SYNOPSIS : Borges rencontre Murnau dans un cauchemar tournoyant. Et le bébé chante : "Non, n’ai pas peur vieux moineau, de te réveiller et de voir que tu es mon rêve".



POINT DE VUE

Jona/Tomberry est un film hallucinatoire. 1/ Parce que le foisonnement d’images et de sons nous fait tourner la tête au point de presque annihiler le cerveau avant d’accéder au discours. 2/ Parce que, quand on voit arriver Rosto, son réalisateur, on entre dans une autre dimension, celle du film. Le visage allongé et inquiétant de Virgil, le réalisateur maléfique dans le film est également celui de son créateur.

Jona/Tomberry est un film réalisé en technique mixte.
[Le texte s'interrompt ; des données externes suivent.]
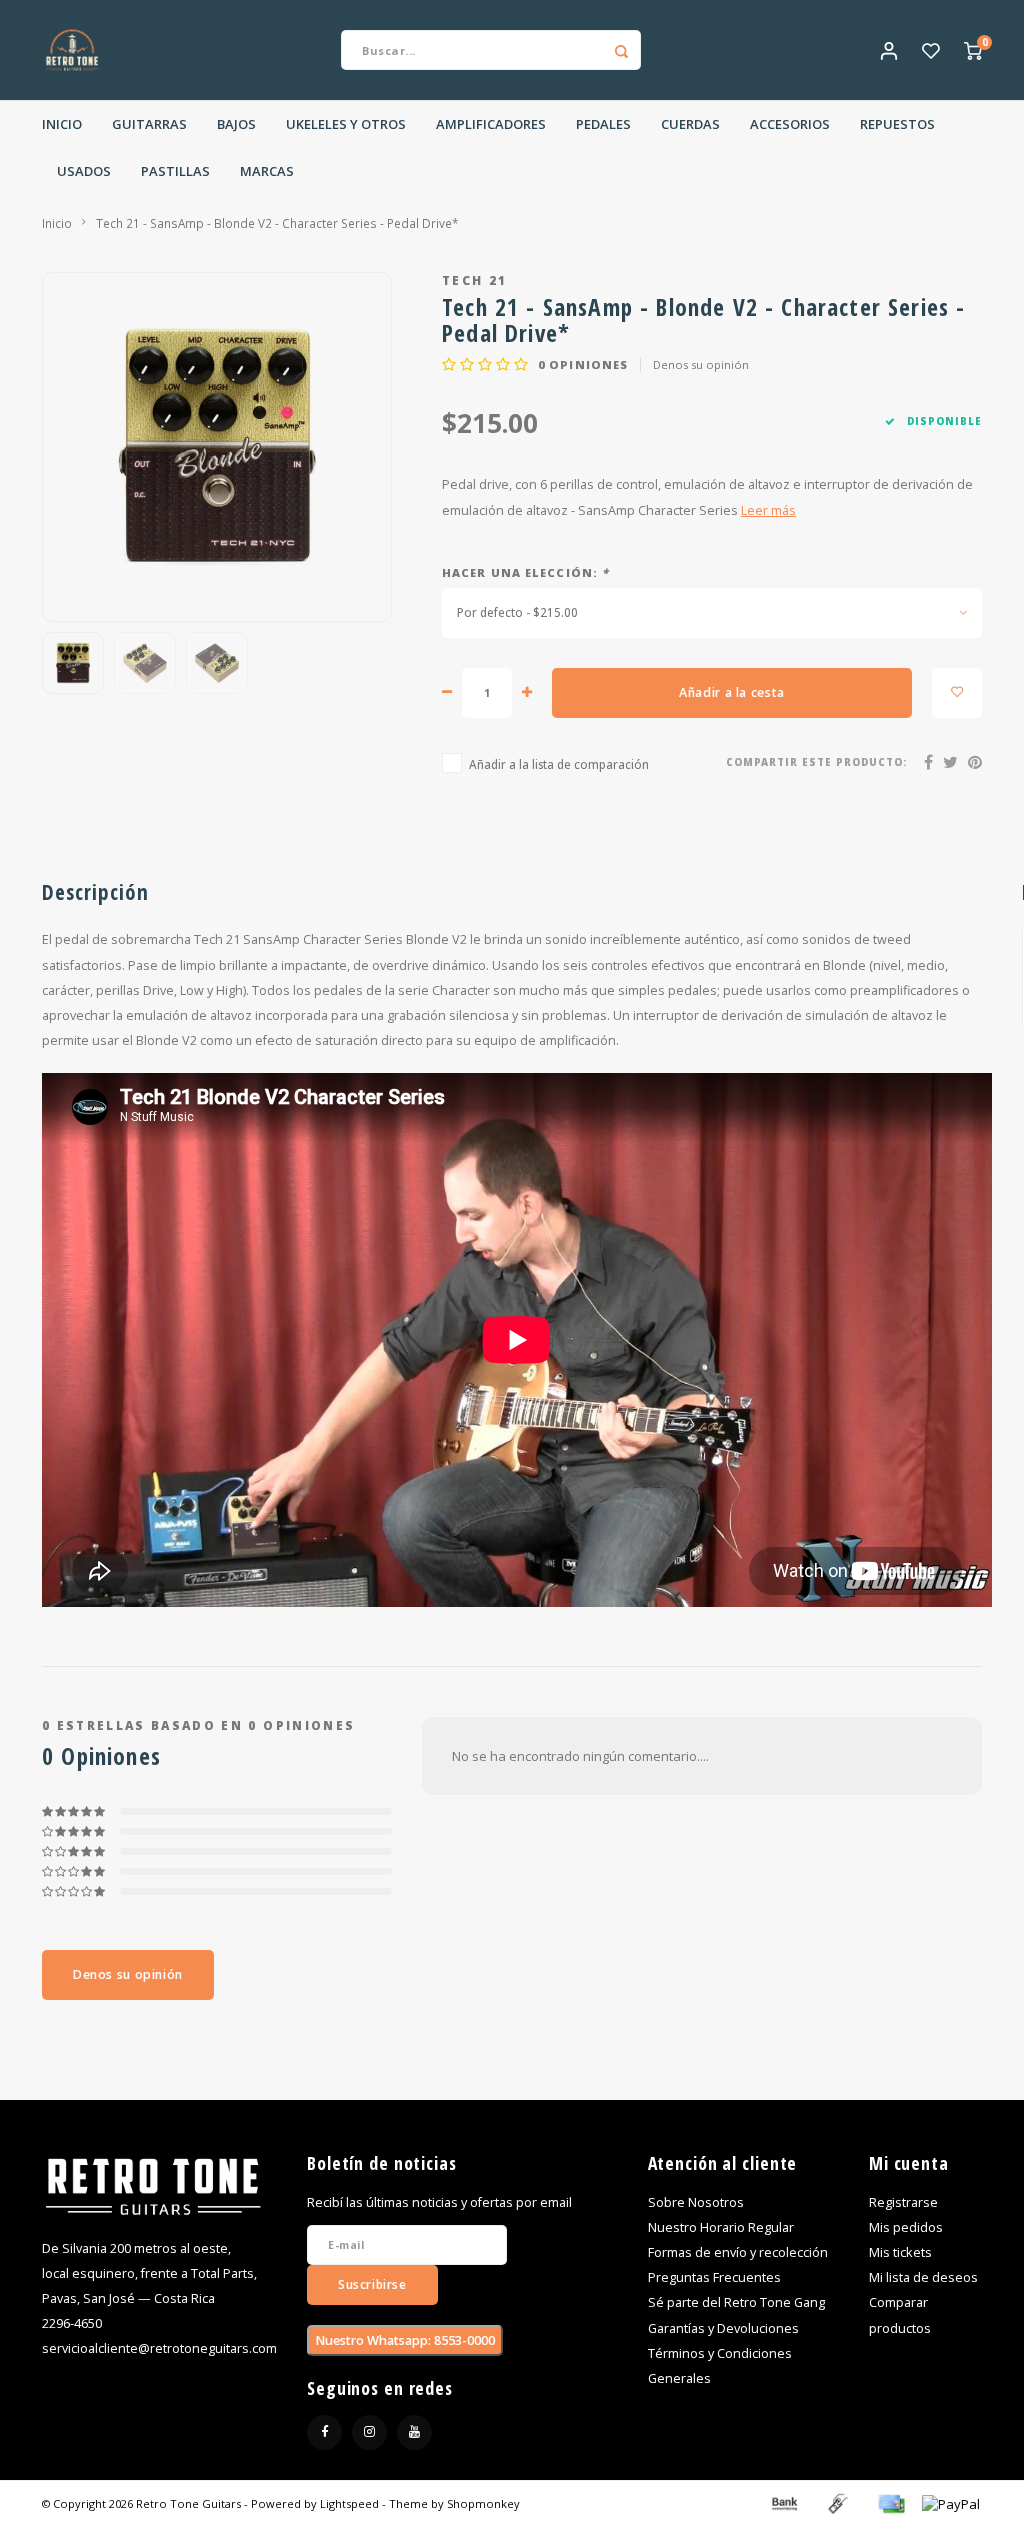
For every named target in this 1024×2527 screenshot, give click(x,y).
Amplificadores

Images en 3D, prises de vue réelles, jeu sur fond bleu pour les acteurs qui seront ensuite transformés en personnages “animés”... Jona/Tomberry est un immense collage dans lequel le corps d’un modèle, le visage d’un autre et la voix d’un troisième sont assemblés pour créer une nouvelle entité.
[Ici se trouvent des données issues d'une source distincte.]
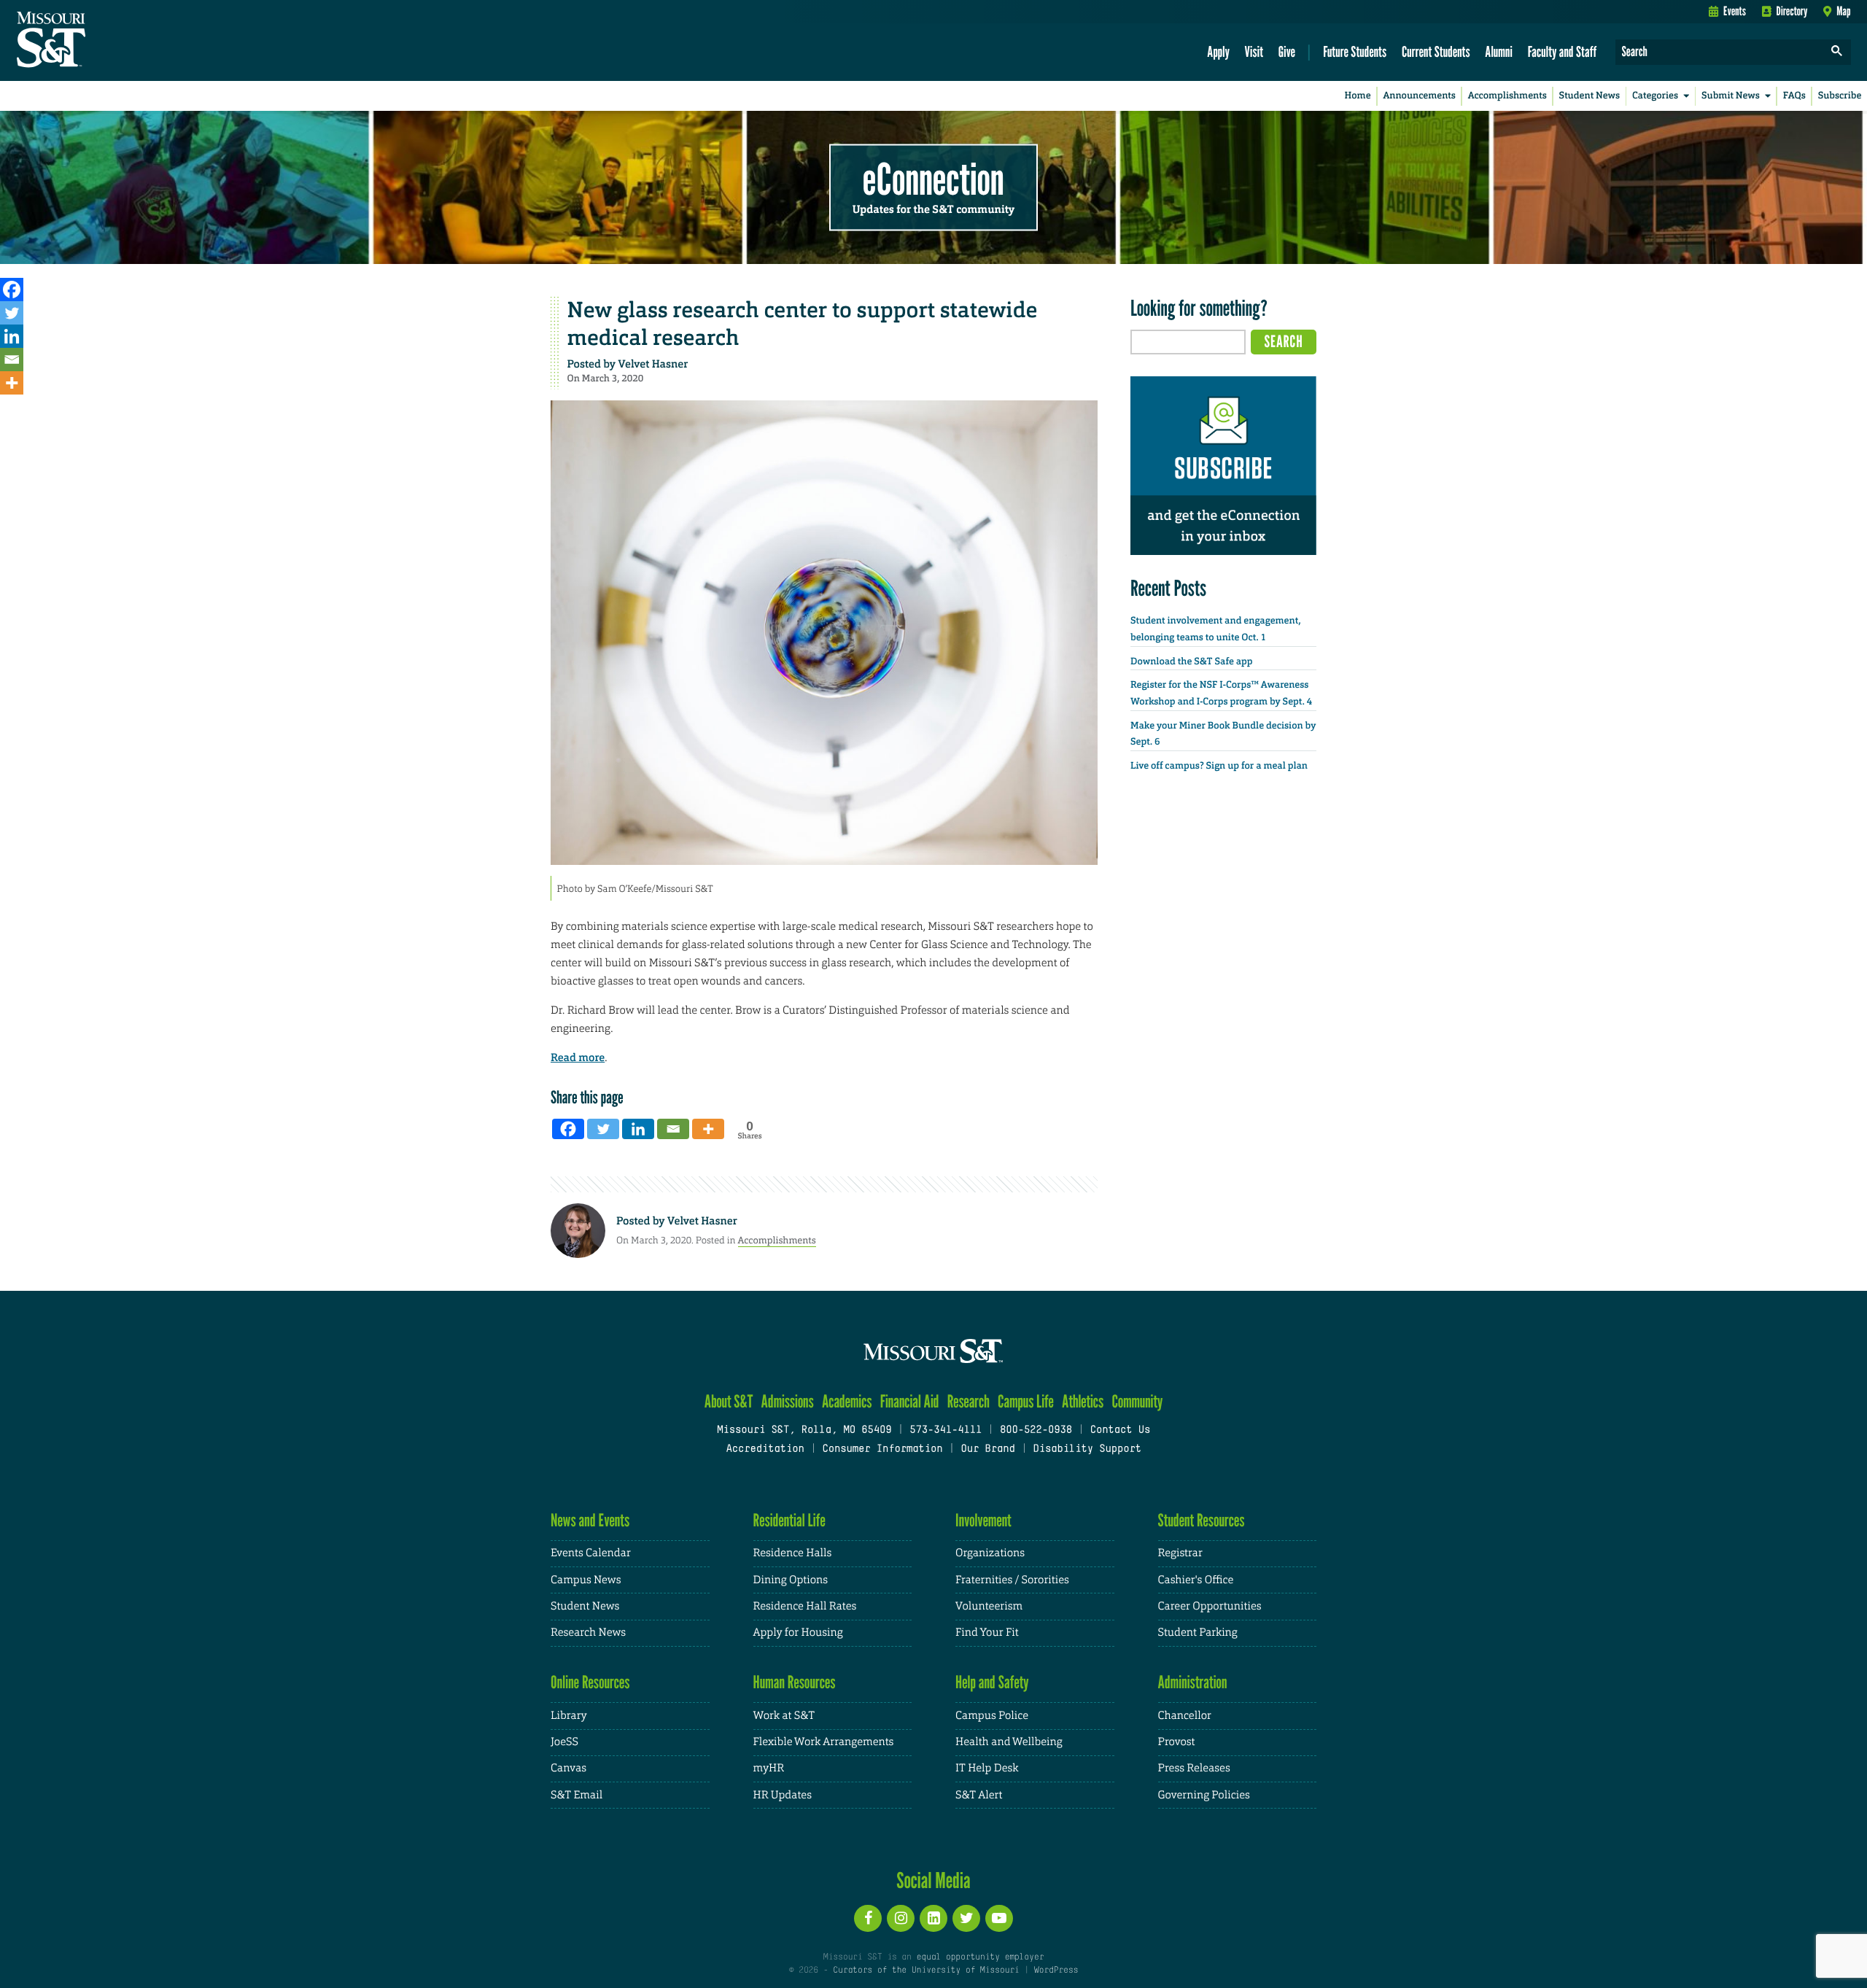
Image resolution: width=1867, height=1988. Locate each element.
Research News (588, 1632)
C’est d’ailleurs bien d’une entité dont parle Rosto, celle de l’imaginaire. Pièce d’un puzzle baptisé Mind My Gap dont il est la troisième et dernière pièce, J/T réinvente le conte de fée en en révélant les côtés sombres, fait une « histoire sans fin » gothique, et réfléchit profondément sur le cinéma et notre position de spectateur. Bien que Rosto préconise de regarder J/T avec le ventre, on ne peut pas se passer de faire fonctionner sa tête aussi car il serait impossible de le décrypter avec les yeux rivés aux tripes.

Première vision : une débauche d’images, un foisonnement d’idées, une expérience physique pure qui hérisse le poil et annule la gravité.

Seconde vision : un conte fantastique, la mise en relation des personnages entre eux, le recul face aux images.